Over time, Loren’s art grew in scale. “The bigger the jobs have gotten, the more complicated they’ve become,” she says. “We’re talking going from step stools to ladders to scaffolding to lifts to really big machinery that I never imagined I’d be driving. There’s something pretty cool about seeing a little, middle-aged woman up in this bucket way up in the sky. I can do it.”
Loren, who stands 5 feet, 3 inches tall, regularly climbs up and down ladders while balancing paint supplies. Just loading her truck can take an hour before she drives to a job site and another hour to unload at the end of the day.
“And that’s really hard on my body; it’s a super physical job,” she says. Loren recalls one job of painting a silo at Union Grove Farm with fellow artist Michael Brown.
“I don’t think I would have done it without him, because he has 30-plus years on lifts, ” Loren says. “We went up all the way to the top of the silo, and the wind is blowing and the lift is swaying. I mean, you’re painting with the wind. And those were definitely a couple of days that I’m thinking, ‘I have kids! What am I doing?’ But it was fun, and I definitely don’t have any fear of heights anymore.”
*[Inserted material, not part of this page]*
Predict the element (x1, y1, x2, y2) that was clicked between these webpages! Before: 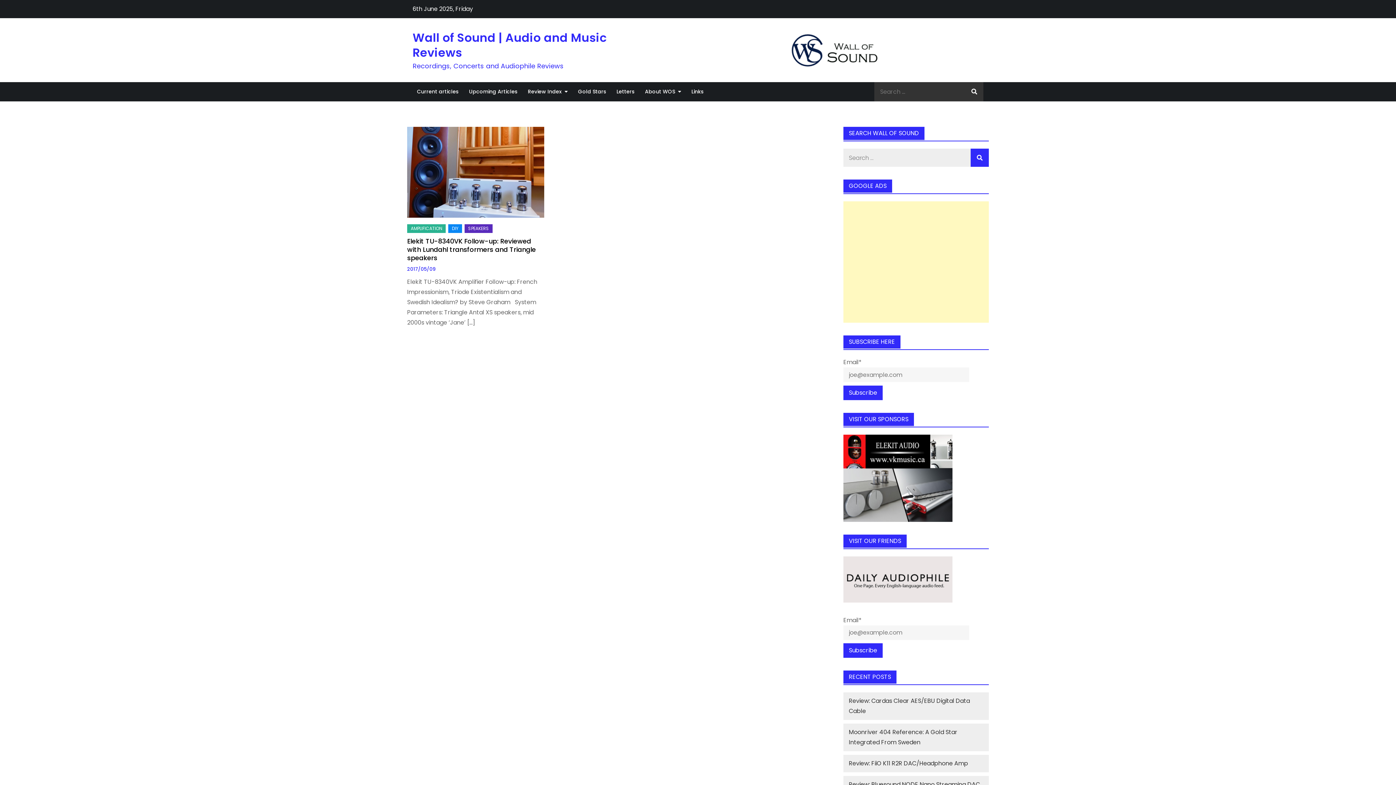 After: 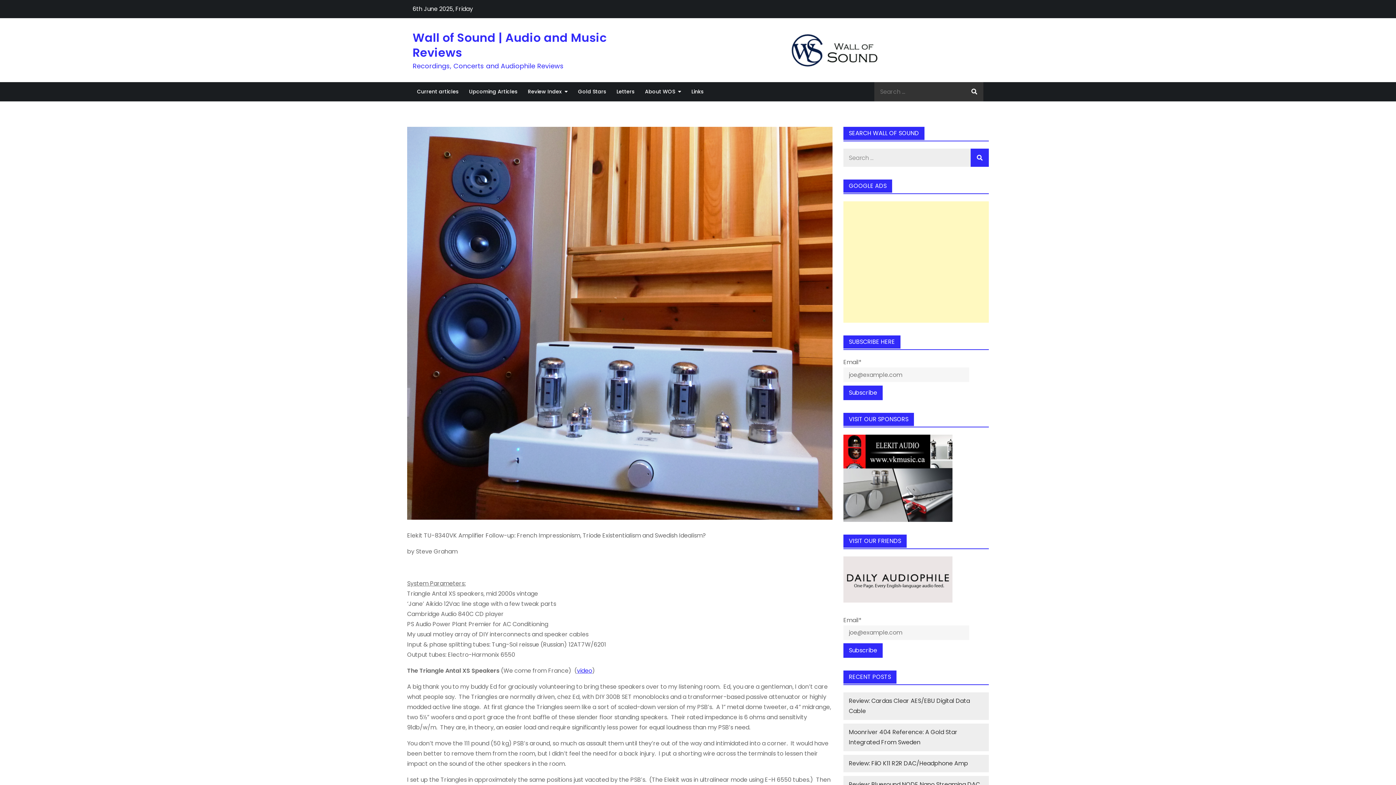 Action: bbox: (407, 126, 544, 217)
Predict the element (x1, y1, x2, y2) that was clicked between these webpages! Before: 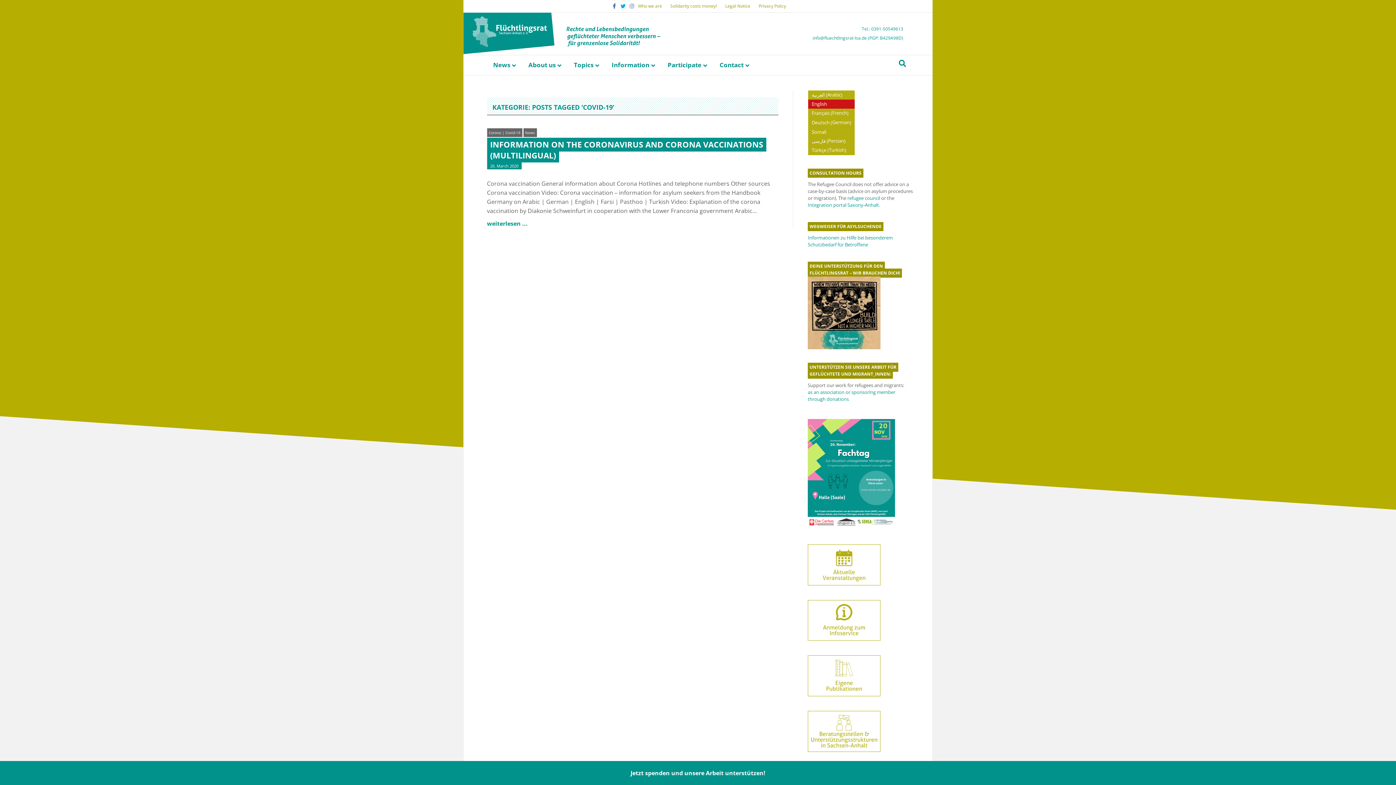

Public art has become increasingly popular as communities realize it’s a way to instill a sense of place and value. “Using the side of the building to create a feeling is like creating a billboard for your community; depending on emotion, you’re advertising a vibe for your community,” she says. “It can be a pretty powerful thing.”
Loren’s mark is felt all over the county: Her series of seven frog vignettes painted on the brick walls of various shops and businesses throughout Southern Village capture the attention of young children. In Carrboro, a gigantic food rainbow sweeps across a wall outside of Table on East Main Street. Across the road on a wall outside of WomanCraft Gifts at East Main Square, three panels of butterflies representing transformation take flight across three framed mirrors. A bit of whimsy greets the patrons of Steel String Brewery‘s Pluck Farm a few miles away. Loren’s uplifting paintings can be seen at three local elementary schools, a middle and two high schools.
Since 2020-ish, many people have been desperately hungry for unity and joy, and now politically, people are feeling the same. Murals create character. Some areas are so architecturally charming they don’t need murals. But other towns and buildings and walls scream for some colorful attention; we always need murals.
Overall, Loren doesn’t think of herself as an influencer, but it is tough to deny the impact her vibrant work has made on the people who see it. “This is so worth it because there are tons of people walking by who constantly look on and smile,” she says. “So I figure if I’m making someone smile in their day just by looking at a butterfly, I’m gonna keep painting butterflies. … And when these little kids, especially girls, see a woman up on a power lift, there’s something in them that clicks and says, ‘Oh, maybe I could do that.’ I like feeling like I’m influencing that little kiddo.”